Erdklima: Temperaturkurve über zwei Millionen Jahre

Neue Rekonstruktion fasst Ergebnisse zahlreicher Bohrkernanalysen zusammen
Entwicklung der mittleren Oberflächentemperatur der Erde über die vergangenen zwei Millionen Jahre.
Entwicklung der mittleren Oberflächentemperatur der Erde über die vergangenen zwei Millionen Jahre.
© C.W. Snyder, Stanford University
Stanford (USA) - Warm- und Kaltzeiten wechselten sich in der Erdgeschichte in sehr großen Zeitabständen von Jahrmillionen ab. So steht die Erde seit etwa 2,6 Millionen Jahren – auch wenn das mit Blick auf den aktuellen Klimawandel paradox scheint – im jüngsten Eiszeitalter des Quartärs. Wie sich die globalen Temperaturen innerhalb dieser Epoche in den vergangenen zwei Millionen Jahren im Durchschnitt verändert haben, zeichnete nun die amerikanische Klimaforscherin Carolyn Snyder von der Stanford University im Detail auf. In der Fachzeitschrift „Nature“ präsentiert sie die erste durchgehende Rekonstruktion der Erdtemperatur in Intervallen von jeweils 1000 Jahren. Ihre Analyse legt nahe, dass bereits mit der heutigen Konzentration der Treibhausgase Kohlendioxid und Methan in der Atmosphäre langfristig mit einer Erderwärmung von drei bis sieben Grad zu rechnen sei.

„Diese Studie ist die erste kontinuierliche Rekonstruktion der globalen Temperatur über Eiszeit-Zyklen hinweg“, sagt Snyder. Die Grundlage ihrer langen Temperaturkurve bildeten 59 Bohrkerne, die aus ozeanischen Sedimenten gewonnen wurden. Daraus konnten zuvor in mehr als 20.000 Analysen die Wassertemperaturen an der Oberfläche der Meere über mehr oder weniger lange Zeitabschnitte ermittelt werden. Snyder sammelte diese Daten und bewertete sie in Abhängigkeit der Epoche und der jeweiligen geographischen Lage. Das Ergebnis ist eine Kurve der mittleren Temperaturen im zeitlichen Abstand von jeweils 1000 Jahren. Aus ihnen ließ sich der langfristige Verlauf der mittleren Erderwärmung ablesen. Kaltphasen wie etwa die „Kleine Eiszeit“ im Mittelalter oder die Kaltzeit vor 100.000 Jahren, bei der weite Teile Europas mit Gletschern bedeckt waren, bildeten dabei erdgeschichtlich nur kurzfristige Schwankungen.

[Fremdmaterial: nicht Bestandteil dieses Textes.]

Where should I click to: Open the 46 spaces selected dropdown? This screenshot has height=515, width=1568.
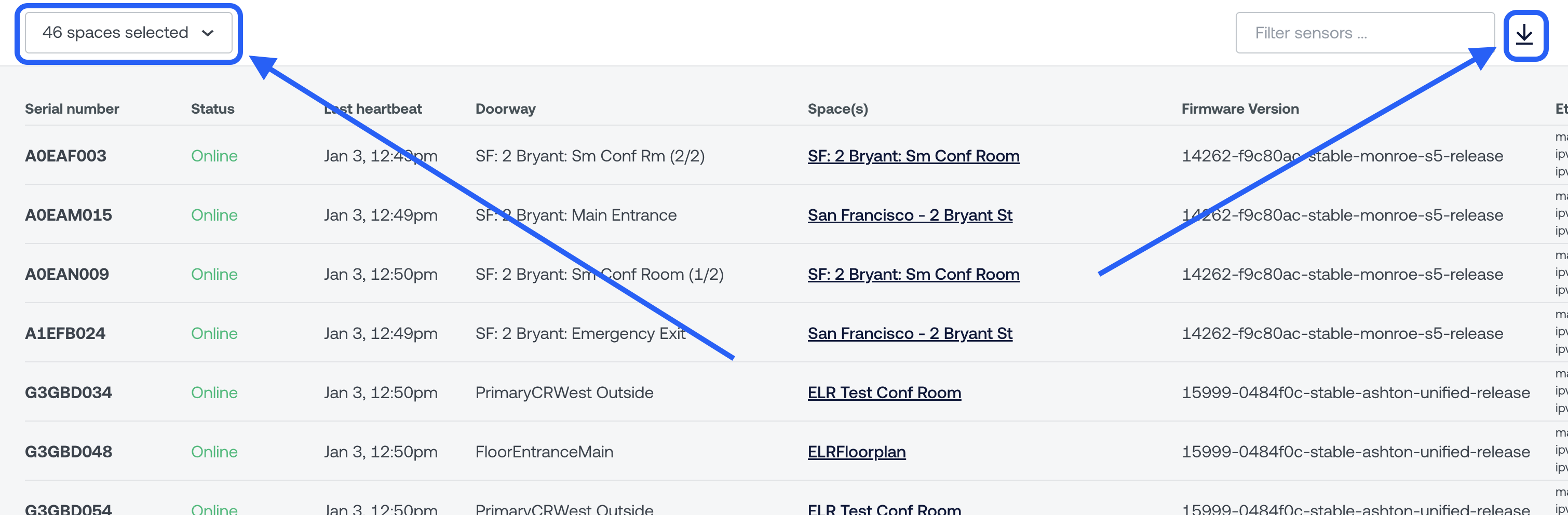coord(128,32)
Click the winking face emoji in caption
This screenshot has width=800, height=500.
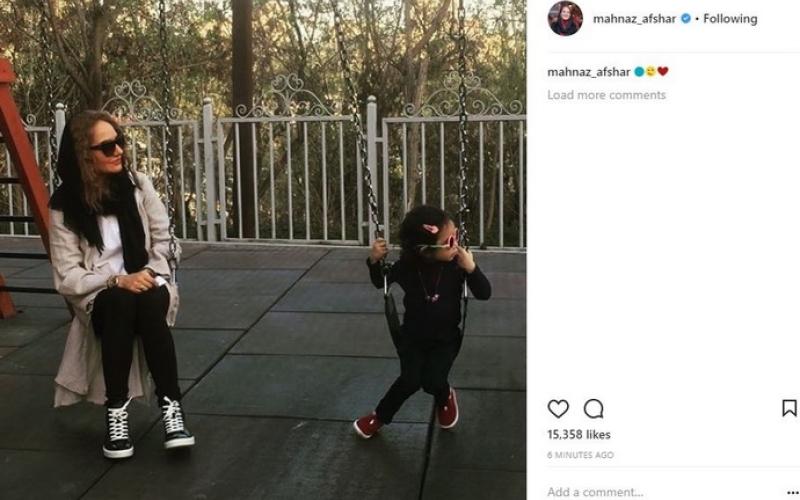point(651,72)
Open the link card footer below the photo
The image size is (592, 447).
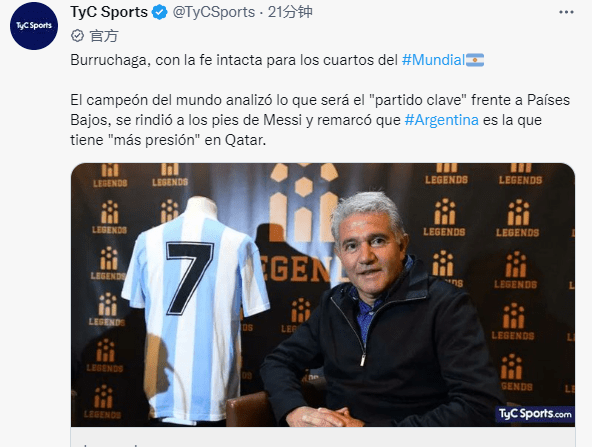(323, 437)
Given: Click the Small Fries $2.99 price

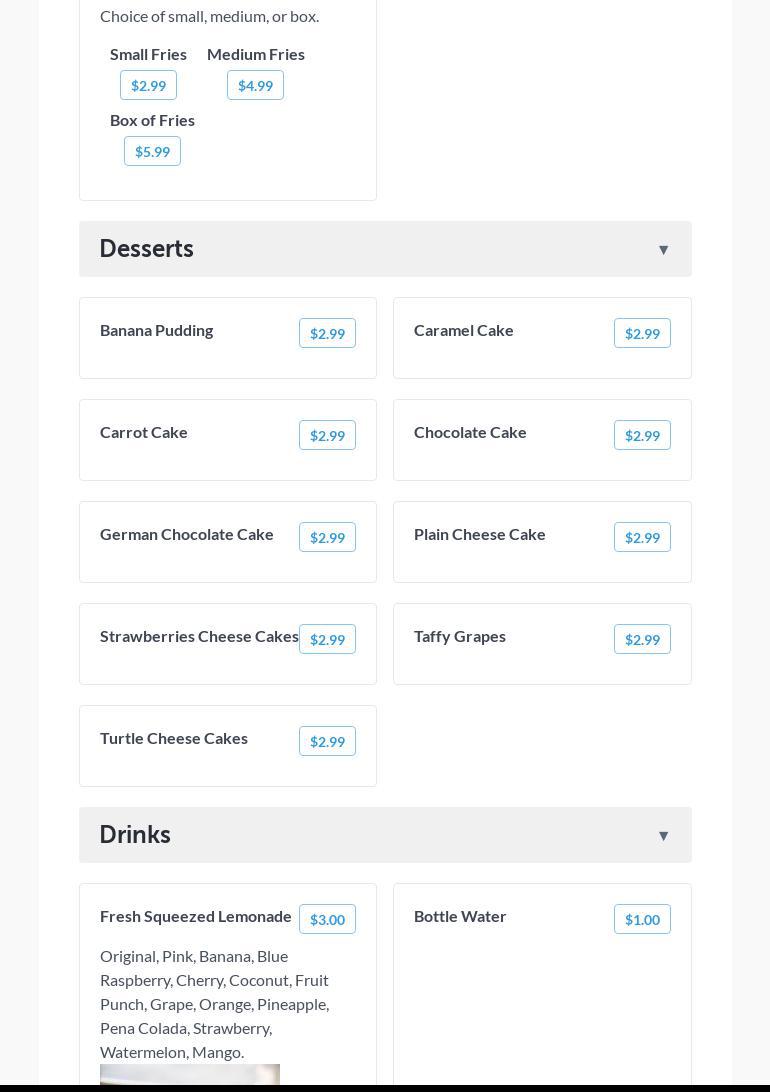Looking at the screenshot, I should point(148,86).
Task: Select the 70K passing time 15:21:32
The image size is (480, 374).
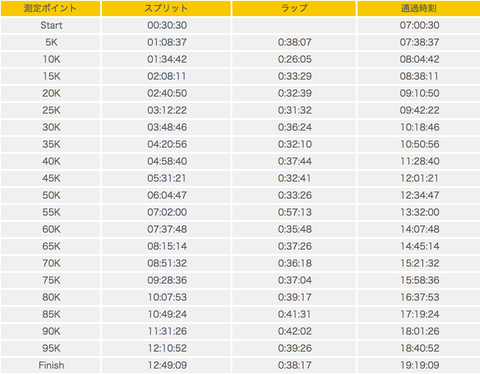Action: (419, 263)
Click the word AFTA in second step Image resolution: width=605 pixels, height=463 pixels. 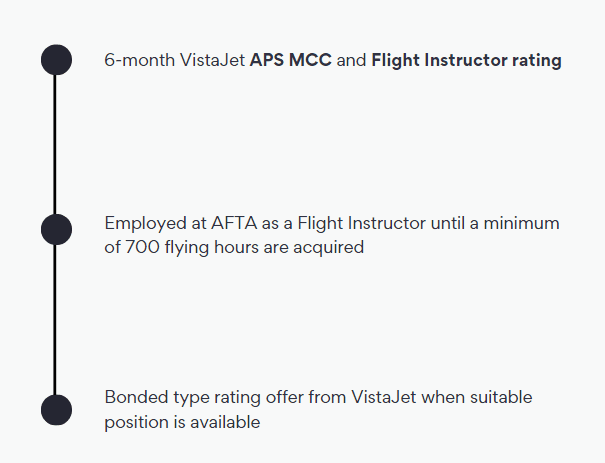(x=234, y=223)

Die neue Rekonstruktion bietet einen umfassenden Blick auf die langfristige Entwicklung der mittleren Oberflächentemperatur. So erkannte Snyder, dass die globale Temperatur bis vor 1,2 Millionen Jahre nach und nach sank, seitdem aber trotz kurzfristiger Schwankungen auf einem stabilen Niveau verharrte. Traten ausgeprägte Kaltzeiten in der ersten Hälfte ihrer Temperaturkurve noch alle 41.000 Jahre auf, verlängerten sich diese Zeitabstände in der zweiten Hälfte auf etwa 100.000 Jahre. Die Ursachen für diesen Wandel sind bislang noch nicht geklärt.

Snyder gelang es auch, den Verlauf ihrer Temperaturkurve mit der Treibhausgaskonzentration in der Atmosphäre in Bezug zu setzen. Die relativen Mengen an Kohlendioxid und Methan wurden zuvor über Analysen von Bohrkernen aus der Antarktis, dem wohl wichtigsten Klimaarchiv der Erde, ermittelt. Eine Verdopplung der Kohlendioxid-Konzentration führte laut Snyder langfristig zu einer Erwärmung von sieben bis dreizehn Grad. Übertragen auf die heutige CO2-Konzentration folgerte die Klimaforscherin, dass schon jetzt langfristig mit einer Erwärmung von drei bis sieben Grad zu rechnen sei. „Aber diese Studie bietet keine Vorhersage für die kommende Erderwärmung“, sagt Snyder. Sie liefert vielmehr eine Aussicht auf die Entwicklung der mittleren Erdtemperatur über sehr lange Zeiträume von Zehntausenden von Jahren.